§ **EXERCISE OBJECTIVE**
In the material below, the lines from the one containing "Military (364, 1588)" through the one containing "Environment (390, 1223)" are to be given again exactly, ends included, and no others.

§ **ENTRIES SUPPLIED**

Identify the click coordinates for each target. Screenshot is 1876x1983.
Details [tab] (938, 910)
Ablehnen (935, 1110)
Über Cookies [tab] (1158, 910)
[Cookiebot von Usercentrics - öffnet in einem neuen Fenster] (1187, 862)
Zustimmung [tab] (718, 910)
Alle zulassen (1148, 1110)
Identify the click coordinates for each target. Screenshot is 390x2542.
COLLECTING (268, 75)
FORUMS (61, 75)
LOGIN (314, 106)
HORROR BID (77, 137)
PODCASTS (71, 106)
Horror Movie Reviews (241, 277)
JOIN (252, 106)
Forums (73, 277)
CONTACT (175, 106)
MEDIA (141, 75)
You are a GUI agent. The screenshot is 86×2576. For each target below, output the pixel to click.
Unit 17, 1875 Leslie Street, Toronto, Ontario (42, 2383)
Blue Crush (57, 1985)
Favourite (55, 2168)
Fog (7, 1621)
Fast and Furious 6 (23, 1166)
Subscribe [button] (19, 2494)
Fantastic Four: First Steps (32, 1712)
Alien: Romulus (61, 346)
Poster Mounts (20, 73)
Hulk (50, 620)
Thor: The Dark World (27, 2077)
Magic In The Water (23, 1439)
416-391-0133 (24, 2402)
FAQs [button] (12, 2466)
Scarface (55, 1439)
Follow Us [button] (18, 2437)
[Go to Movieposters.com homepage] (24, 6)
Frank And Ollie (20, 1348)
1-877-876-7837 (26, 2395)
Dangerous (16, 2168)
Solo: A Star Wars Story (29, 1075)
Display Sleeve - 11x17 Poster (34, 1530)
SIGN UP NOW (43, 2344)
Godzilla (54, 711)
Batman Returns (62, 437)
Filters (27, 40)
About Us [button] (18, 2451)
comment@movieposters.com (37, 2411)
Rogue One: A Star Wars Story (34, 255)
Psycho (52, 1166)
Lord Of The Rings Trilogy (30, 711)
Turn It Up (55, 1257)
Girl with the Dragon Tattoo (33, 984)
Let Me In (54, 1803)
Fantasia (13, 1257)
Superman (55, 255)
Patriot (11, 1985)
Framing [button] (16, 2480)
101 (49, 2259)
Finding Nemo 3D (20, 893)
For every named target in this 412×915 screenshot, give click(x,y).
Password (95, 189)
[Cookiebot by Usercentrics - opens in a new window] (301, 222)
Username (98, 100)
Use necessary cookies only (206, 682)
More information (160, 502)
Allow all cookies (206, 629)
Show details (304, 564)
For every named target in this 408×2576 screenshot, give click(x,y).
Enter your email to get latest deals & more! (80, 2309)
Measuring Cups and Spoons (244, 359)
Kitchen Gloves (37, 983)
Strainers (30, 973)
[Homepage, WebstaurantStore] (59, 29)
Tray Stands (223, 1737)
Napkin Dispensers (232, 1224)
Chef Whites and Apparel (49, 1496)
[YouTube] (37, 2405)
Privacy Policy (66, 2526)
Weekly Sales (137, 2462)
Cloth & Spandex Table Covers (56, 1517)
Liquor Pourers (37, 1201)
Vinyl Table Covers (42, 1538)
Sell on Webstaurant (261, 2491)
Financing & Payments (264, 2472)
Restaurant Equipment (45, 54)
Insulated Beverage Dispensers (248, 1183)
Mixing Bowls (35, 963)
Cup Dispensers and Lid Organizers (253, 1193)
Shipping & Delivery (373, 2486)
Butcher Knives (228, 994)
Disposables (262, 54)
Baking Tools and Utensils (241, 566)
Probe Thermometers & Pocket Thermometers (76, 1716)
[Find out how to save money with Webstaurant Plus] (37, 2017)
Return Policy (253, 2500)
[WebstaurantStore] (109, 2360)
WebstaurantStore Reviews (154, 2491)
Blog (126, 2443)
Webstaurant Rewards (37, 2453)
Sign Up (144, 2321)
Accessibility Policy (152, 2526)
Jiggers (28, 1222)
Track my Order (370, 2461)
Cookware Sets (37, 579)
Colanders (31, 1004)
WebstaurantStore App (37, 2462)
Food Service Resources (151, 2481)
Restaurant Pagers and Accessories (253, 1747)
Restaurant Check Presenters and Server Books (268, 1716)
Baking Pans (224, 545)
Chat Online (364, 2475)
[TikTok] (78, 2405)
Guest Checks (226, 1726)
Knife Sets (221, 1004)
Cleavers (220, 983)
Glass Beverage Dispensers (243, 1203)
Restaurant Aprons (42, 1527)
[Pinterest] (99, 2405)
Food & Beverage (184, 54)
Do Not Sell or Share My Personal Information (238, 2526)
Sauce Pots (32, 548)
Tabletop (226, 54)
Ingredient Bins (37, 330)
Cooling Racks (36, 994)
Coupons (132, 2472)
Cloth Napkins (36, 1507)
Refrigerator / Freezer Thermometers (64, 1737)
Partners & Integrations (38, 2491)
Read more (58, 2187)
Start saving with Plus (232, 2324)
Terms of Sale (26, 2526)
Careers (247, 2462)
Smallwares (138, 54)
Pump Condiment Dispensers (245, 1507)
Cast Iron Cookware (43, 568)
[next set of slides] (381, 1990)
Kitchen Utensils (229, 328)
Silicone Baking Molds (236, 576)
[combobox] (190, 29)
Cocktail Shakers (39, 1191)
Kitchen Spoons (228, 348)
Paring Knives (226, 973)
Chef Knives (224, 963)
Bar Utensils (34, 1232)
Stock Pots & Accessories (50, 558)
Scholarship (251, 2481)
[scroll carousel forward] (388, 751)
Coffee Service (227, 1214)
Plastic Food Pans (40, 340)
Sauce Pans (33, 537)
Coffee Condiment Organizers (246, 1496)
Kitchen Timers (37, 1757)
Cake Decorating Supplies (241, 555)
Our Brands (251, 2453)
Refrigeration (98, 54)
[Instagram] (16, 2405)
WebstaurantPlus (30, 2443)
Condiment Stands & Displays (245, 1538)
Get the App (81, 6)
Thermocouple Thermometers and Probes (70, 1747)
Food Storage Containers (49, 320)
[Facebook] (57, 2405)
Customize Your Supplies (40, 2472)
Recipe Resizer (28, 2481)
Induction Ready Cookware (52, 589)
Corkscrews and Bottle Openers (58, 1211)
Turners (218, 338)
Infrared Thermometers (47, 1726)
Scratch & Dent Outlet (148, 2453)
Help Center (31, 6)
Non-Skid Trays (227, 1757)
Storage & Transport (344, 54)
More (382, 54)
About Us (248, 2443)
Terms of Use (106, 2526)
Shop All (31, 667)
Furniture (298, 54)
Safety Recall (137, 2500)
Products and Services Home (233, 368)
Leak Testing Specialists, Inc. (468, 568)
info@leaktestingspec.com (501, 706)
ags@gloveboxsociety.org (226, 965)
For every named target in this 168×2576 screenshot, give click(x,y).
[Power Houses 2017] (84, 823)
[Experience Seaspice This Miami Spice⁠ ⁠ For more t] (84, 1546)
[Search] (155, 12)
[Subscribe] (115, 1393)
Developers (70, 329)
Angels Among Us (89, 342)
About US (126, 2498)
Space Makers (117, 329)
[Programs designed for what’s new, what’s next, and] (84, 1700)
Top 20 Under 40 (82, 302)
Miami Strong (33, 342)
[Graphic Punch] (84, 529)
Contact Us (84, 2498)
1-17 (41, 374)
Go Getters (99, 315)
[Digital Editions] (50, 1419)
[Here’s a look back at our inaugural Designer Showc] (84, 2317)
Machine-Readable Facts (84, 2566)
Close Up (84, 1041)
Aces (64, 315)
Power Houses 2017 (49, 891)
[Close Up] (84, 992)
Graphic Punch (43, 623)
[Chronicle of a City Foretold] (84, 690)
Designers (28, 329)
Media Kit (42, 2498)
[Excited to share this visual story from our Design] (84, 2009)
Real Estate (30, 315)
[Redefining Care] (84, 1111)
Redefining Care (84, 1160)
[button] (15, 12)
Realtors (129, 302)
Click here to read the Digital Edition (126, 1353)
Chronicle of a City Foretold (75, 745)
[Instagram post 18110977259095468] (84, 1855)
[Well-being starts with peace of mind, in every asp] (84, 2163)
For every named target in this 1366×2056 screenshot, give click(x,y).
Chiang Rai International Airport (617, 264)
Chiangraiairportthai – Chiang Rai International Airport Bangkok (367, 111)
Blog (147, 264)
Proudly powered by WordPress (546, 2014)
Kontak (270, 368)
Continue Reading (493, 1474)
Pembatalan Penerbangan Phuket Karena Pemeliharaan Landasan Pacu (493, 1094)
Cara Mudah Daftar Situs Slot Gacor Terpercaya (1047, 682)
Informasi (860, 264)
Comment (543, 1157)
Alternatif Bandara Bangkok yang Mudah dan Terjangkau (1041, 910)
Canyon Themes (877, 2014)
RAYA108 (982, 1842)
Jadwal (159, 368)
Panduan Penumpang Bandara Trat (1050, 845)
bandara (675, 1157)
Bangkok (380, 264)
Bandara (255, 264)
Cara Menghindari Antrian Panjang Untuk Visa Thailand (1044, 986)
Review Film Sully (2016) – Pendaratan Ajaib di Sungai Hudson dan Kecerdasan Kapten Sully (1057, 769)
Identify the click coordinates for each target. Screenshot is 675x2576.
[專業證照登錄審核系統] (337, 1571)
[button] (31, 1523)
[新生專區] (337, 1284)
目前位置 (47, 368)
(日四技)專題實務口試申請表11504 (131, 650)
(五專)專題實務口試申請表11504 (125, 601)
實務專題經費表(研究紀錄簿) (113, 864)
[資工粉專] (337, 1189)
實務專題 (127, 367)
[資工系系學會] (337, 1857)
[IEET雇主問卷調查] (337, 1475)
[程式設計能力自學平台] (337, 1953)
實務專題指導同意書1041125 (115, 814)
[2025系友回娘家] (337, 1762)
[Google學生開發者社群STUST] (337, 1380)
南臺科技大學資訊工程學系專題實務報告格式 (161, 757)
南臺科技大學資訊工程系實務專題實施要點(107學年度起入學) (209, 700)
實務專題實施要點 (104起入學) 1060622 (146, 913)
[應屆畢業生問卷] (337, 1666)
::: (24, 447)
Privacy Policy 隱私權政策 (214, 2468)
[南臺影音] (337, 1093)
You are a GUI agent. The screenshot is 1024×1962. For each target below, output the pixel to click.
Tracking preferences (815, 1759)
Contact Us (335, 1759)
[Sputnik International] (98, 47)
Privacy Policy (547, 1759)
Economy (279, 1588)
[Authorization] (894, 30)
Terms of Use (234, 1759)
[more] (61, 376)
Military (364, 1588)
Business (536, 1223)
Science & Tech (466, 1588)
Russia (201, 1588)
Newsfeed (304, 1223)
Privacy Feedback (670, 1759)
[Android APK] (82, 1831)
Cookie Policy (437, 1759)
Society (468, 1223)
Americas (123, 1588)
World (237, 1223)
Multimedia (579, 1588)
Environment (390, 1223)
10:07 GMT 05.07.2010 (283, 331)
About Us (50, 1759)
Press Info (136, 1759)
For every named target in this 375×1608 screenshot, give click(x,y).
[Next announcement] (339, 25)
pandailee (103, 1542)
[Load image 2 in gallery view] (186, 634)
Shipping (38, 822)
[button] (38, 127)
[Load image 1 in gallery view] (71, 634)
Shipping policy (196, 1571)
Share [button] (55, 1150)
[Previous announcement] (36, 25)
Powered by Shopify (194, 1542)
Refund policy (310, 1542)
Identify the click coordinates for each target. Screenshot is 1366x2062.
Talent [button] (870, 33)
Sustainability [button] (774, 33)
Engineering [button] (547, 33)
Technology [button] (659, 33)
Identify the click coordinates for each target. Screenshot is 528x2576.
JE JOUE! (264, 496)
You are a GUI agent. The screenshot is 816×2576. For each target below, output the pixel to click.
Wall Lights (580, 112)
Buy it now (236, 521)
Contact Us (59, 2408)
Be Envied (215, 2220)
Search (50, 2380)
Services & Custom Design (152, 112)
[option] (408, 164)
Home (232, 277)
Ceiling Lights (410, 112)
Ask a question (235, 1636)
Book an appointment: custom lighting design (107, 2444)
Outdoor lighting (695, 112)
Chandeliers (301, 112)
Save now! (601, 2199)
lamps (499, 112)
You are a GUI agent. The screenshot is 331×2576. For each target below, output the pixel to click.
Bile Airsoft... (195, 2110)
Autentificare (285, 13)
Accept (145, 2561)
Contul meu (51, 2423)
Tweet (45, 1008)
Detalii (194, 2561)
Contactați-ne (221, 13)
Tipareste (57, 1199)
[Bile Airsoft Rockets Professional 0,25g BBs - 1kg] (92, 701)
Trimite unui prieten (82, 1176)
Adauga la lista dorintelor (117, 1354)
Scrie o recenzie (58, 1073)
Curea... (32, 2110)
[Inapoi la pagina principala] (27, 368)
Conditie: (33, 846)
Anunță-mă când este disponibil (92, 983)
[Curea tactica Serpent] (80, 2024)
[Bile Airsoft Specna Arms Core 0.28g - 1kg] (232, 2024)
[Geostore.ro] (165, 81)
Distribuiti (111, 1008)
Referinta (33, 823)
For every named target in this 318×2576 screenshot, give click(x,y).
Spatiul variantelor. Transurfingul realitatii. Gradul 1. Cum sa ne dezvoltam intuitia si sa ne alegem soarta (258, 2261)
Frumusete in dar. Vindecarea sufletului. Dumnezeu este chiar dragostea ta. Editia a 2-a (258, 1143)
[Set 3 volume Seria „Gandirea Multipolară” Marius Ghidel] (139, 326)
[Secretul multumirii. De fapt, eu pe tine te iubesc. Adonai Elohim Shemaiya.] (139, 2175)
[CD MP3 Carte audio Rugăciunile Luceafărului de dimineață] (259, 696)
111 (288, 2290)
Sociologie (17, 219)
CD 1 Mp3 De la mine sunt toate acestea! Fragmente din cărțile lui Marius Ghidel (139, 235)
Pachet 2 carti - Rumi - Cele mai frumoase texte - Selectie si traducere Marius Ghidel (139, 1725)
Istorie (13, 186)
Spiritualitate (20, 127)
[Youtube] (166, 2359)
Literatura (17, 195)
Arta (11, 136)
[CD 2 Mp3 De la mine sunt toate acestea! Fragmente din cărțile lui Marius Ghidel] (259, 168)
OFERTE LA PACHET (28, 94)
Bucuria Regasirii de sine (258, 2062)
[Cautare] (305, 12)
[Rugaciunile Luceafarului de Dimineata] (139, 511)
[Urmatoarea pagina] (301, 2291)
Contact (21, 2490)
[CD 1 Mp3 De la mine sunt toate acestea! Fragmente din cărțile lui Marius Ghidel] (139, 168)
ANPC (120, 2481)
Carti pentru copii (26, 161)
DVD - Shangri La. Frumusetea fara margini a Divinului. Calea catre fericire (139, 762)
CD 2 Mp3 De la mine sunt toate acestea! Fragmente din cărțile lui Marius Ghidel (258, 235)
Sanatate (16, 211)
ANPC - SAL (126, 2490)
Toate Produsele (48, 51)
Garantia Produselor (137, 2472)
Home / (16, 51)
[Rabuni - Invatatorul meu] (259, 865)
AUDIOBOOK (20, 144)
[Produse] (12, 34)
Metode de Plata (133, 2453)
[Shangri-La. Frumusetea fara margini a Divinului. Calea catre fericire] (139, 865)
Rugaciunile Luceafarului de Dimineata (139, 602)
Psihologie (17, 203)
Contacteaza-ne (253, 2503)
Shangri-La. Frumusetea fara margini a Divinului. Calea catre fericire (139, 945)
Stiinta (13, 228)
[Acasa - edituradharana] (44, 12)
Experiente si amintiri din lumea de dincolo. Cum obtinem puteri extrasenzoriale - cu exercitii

§ **WRITTEN RESPONSE**
Military (364, 1588)
Business (536, 1223)
Science & Tech (466, 1588)
Russia (201, 1588)
Newsfeed (304, 1223)
Privacy Feedback (670, 1759)
[Android APK] (82, 1831)
Cookie Policy (437, 1759)
Society (468, 1223)
Americas (123, 1588)
World (237, 1223)
Multimedia (579, 1588)
Environment (390, 1223)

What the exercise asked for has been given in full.